Kicking the show off is the other Milwaukee-based band, Krooked. I chatted with the hardcore four-piece—vocalist Ryan Korsmo, guitarist Joey Draheim, bassist Adam Ries, and drummer Ryan Claxton—last week, and lemme tell ya, they are a fun hang.
Krooked began in earnest at the of 2023, and became a fully functioning unit in the summer of 2024. “Me and Joey started this as a little side project just to kill some time,” says Korsmo. Adds Draheim, “Yeah, we just started making music in my garage with a coupl’a cheap instruments.”
After recruiting Claxton, they started taking it more seriously. “When I joined officially, [Korsmo and Draheim] already had structured, bare-bone ideas—something to go off of,” explains Claxton. “And me being a drummer, I can mesh with pretty much any style of music. So once I started hearing [the material], I’m like, ‘I can definitely throw down on this. Lemme give it a shot.’ And then once I joined, I’m like, ‘Now this is becoming more real.’” Concludes Draheim, “Then we got a bass player, and the rest is history.”
Given that their EP—the aptly-named Public Display Of Aggression, released back in February—and the split with Chicago-based Keep—May’s Kreep Split—are the sound of veteran confidence, finding out that this is Korsmo’s and Draheim’s first project is kinda staggering. “This is the first time I’ve ever performed on stage before,” asserts Korsmo. “There was a bit of stage fright to get over.” Draheim then jumps in: “We’re just out here wingin’ it, man.”
The band lives, breathes, and plays old-school hardcore, meaning their music is intimidating and their appearance is imposing. In fact, the band’s tagline is “Milwaukee Heavy.” When we first met at the Lakefront Colectivo, they looked like they were in a hardcore band—especially the heavily tatted Korsmo and Draheim. But talk with them for any length of time and you’ll discover they’re sweethearted music nerds; during our conversation, they were all smiles and laughs.

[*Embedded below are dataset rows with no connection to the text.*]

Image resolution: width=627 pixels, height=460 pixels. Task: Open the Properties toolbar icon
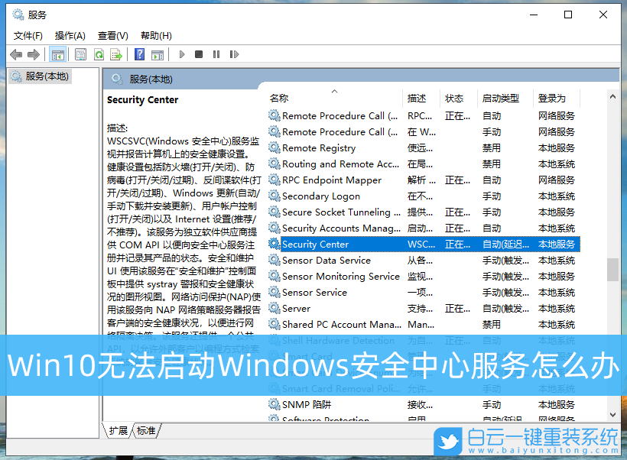click(x=80, y=54)
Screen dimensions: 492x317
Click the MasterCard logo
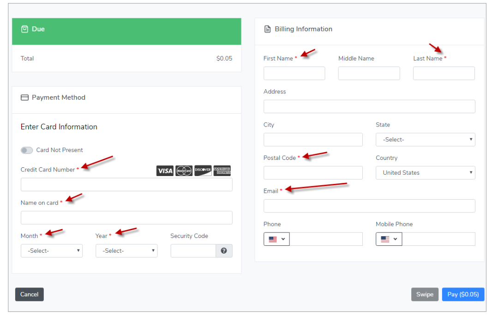(184, 171)
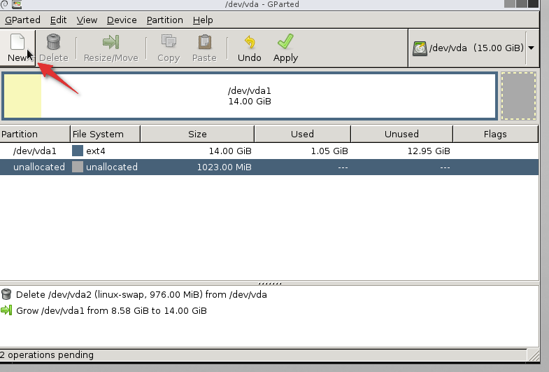Viewport: 549px width, 372px height.
Task: Open the Device menu
Action: [121, 20]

They’re quick-witted, too. In early August, Krooked played a pretty bitchin’ show in the bowl of 4 Seasons Skatepark. When I ask how they got their gear down into the bowl, Ries responds, “Carefully,” with superb comedic timing and delivery. (In reality, someone just slides the gear down the side of the bowl, and someone else catches it. Seriously.)
Similarly, when it emerges that part of the band’s origin story is what Draheim calls “a very, very okay cover” of No Doubt’s “Spiderwebs,” Korsmo declares that “No one needs to hear it.” I then challenge that by arguing that the world does need to hear it because that fact is out there now, to which Claxton replies, “I guess we gotta revamp our set, then.”
But when they’re onstage—well, that’s a different story. As you may imagine, their shows are intense. Their crowds might be small now, but the energy is that of a sold-out show at the Rave Ballroom. Their brand of no-bullshit hardcore inspires the kind of lizard-brain (slam)dancing that is as off-putting for those on the outside as it is cathartic on the inside. “Every time we write, we’re like, ‘How is this gonna perform live?,’” says Draheim. “We just want everybody to have a good time. If everybody’s dancing, that’s how we know we’re having a good show.”
Speaking of: there are still multiple chances this year to catch the band live. There’s the aforementioned show at X-Ray on September 27, for starters. (Expect to hear new music at that show, and there are plans to release a single/music video and an EP in the near future.) Then they’re playing Zao MKE Church on October 3, back at X-Ray on October 20, and then Four Seasons on October 25. If you’re planning on attending, Draheim has some helpful advice. “Always go to the shows early,” he recommends. “I’ve found so many bands that way. That’s the big message: Go for the openers; they’re usually awesome.”